I didn’t want to not be present for what’s going on in our family right now. I knew it was time to stop some of this madness because these triggers with Scott’s job would just send me spiraling to a place I didn’t want to be. I knew the process would be painful and, for as much as I may have – ohmigod still do – wanted to use food to just numb this panic away, I knew it wouldn’t help. It didn’t when I was a kid and packed away 12 clandestine chocolate bars in a sitting, it didn’t when I was stressed out at work last year, and it won’t now.

I’m taking it day by day – do you know how hard it is for me to eat a meal with no distractions? Because this is one of the steps Roth instructs you to take, to eat a meal, sitting down, not reading or watching TV. Just sitting down and eating. For people who use food to cope or for comfort, this is radical and weird. I actually feel my palms get clammy when I think about it. This morning I was almost paralyzed by having to eat breakfast at my dining room table, instead of at my computer reading email and the paper, because the disruption to the thing that brings me so much happiness – eating and geeking out online – would have to part. It’s really similar to how I felt about writing when I gave up smoking. How would I ever relax again without a cigarette to guide me through?

I didn’t die this morning, or at dinner tonight when Scott suggested (because I haven’t been forthcoming just yet about this) we eat dinner at the table, but it’s still not easy. It means changing something that I take great joy and comfort in. Just the same, part of being present means being present while I’m eating and associating eating with, well, eating. I kinda forgot to do that at lunch, and I did bring my laptop to the table with me in the morning. Baby steps.

I’ve said this before, and I accept that I’ll deal with this my whole life, but I hate dieting, and I don’t want to get sucked into its lure again.
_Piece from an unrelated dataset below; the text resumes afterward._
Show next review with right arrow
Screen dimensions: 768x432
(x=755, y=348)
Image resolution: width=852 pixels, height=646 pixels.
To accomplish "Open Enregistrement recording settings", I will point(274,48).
It doesn’t actually help me lose weight, and it simply reinforces the idea that I don’t deserve to eat food, and Lord almighty is that ridiculous. Plus, you know, it doesn’t last. I want to focus my energies on things that are more exciting and fulfilling, and stop wasting my time counting calories.
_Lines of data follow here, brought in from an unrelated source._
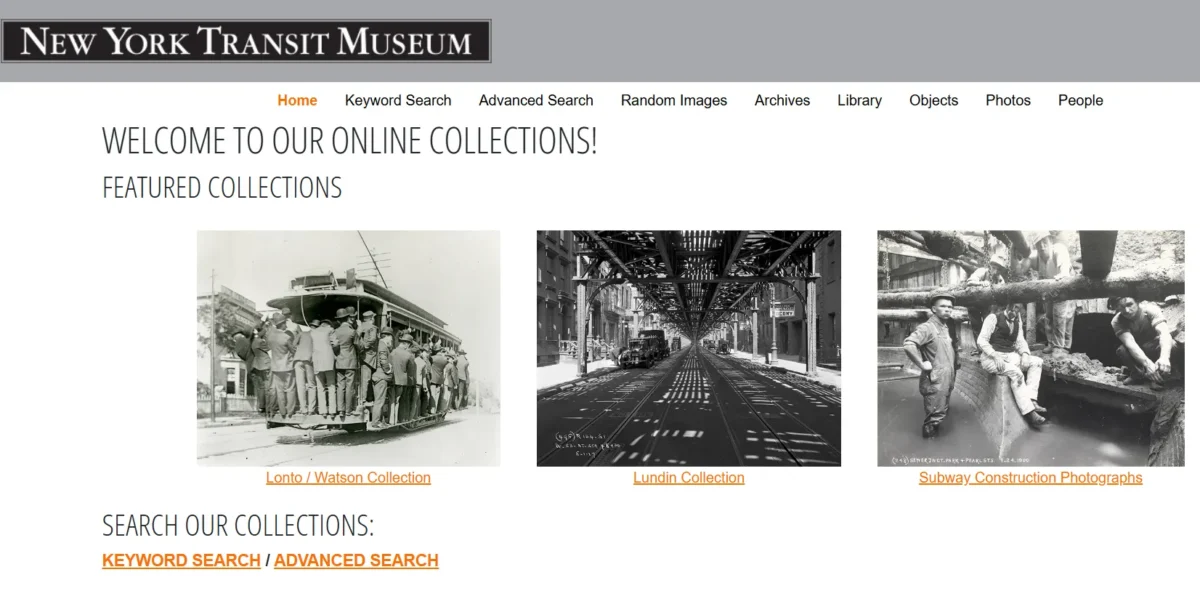
Task: Browse the Objects collection
Action: coord(933,100)
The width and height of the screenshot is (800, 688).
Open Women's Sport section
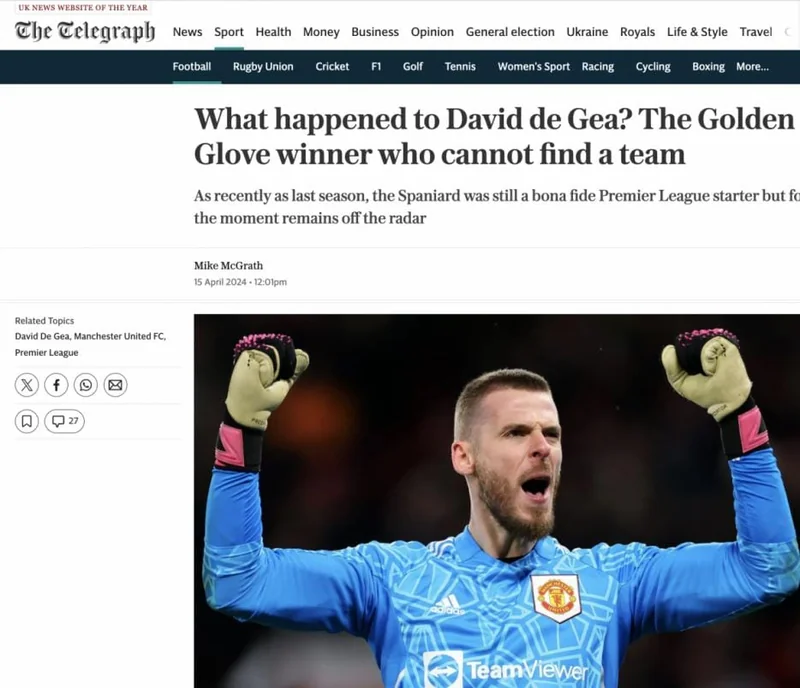point(534,66)
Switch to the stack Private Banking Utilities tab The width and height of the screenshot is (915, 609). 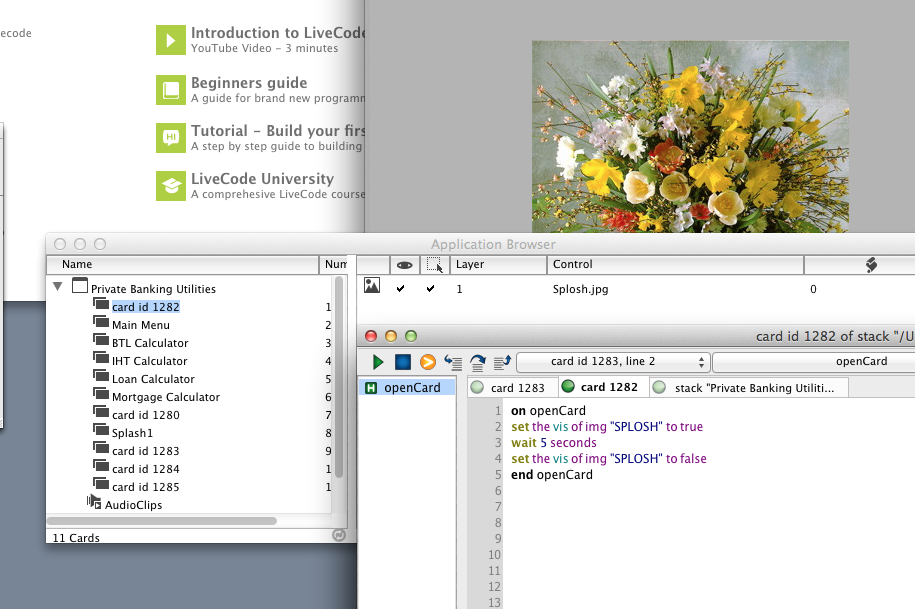(x=751, y=388)
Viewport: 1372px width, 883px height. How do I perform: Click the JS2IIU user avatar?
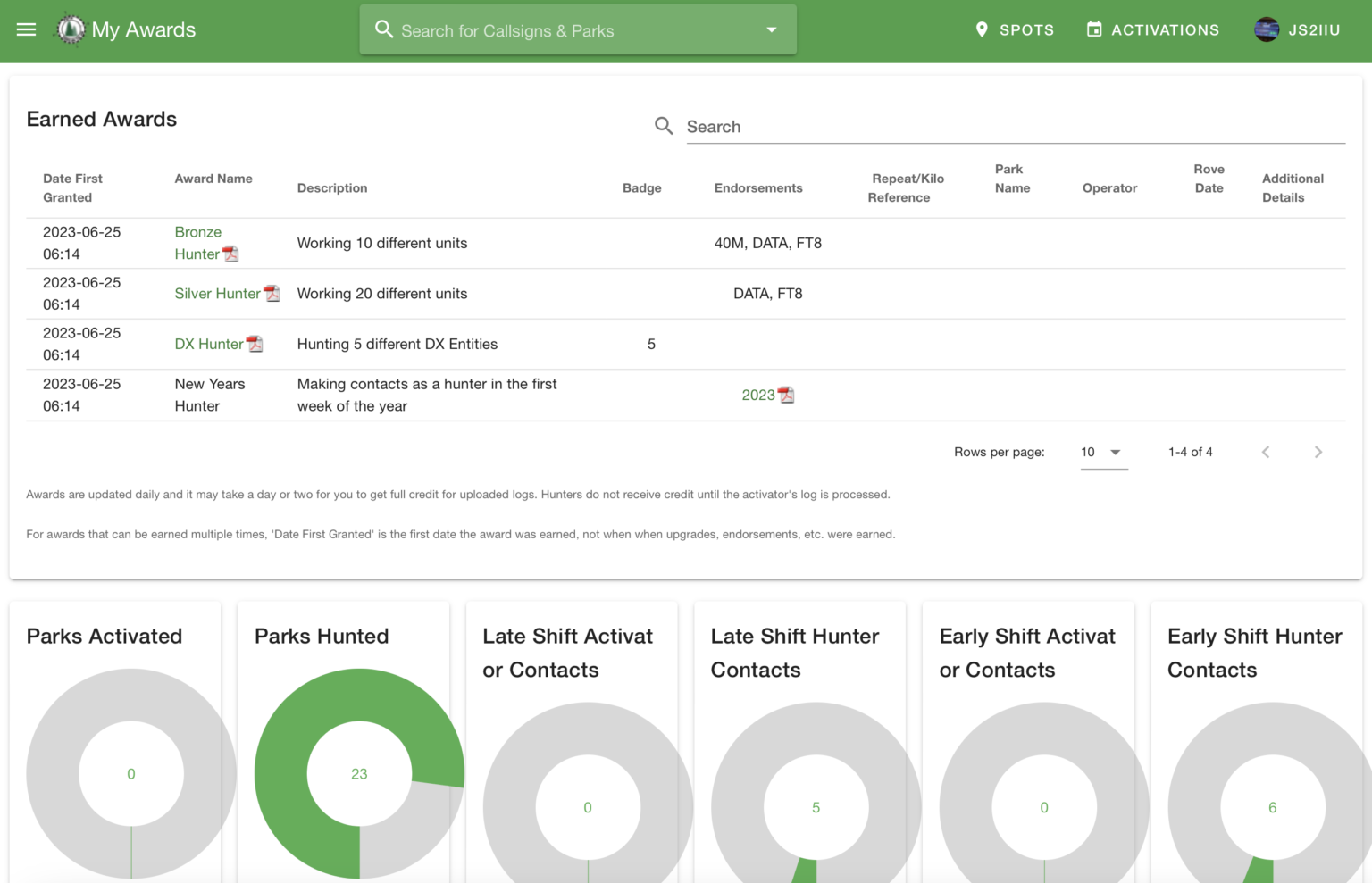coord(1267,29)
I know what to eat and how much and what will make my body happy. I know if I’m not finding the energy to wake up every morning at 5 a.m. to hit the gym, it’s because I’m tired. It’s not because I’m an abject loser. It’s nice to be deep into a book (or five, because I have five of Roth’s books now) to remind me of that, to help me climb out of this hole I’ve dug myself into. I’m not worried about losing weight anymore, just about changing my relationship with what I put into my mouth.
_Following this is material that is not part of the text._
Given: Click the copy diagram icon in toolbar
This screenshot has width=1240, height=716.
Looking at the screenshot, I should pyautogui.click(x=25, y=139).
The difference between the grapefruit and the chocolate is that there is no difference. Some days I’m going to want grapefruit, some days I’m going to want chocolate. It’s not more complicated than that.

For those of you interested in learning more about Roth and her books, I highly recommend beginning with When Food Is Love, but I imagine any of them are solid places to start. I’ve since heard from many, many people who have already read her on the recommendations of therapists and nutritionists. That said, I’ve also heard feedback that some people who are considered addicts don’t benefit from Roth’s work. So I guess I’m saying that your mileage may vary, read at your own risk, blah blah blah. For me, I’m finding her eating guidelines and general guidance to be incredibly helpful, but it may not be the answer for everyone.

I still highly recommend checking her out. Oprah will be featuring Geneen and her book on a show coming up in May.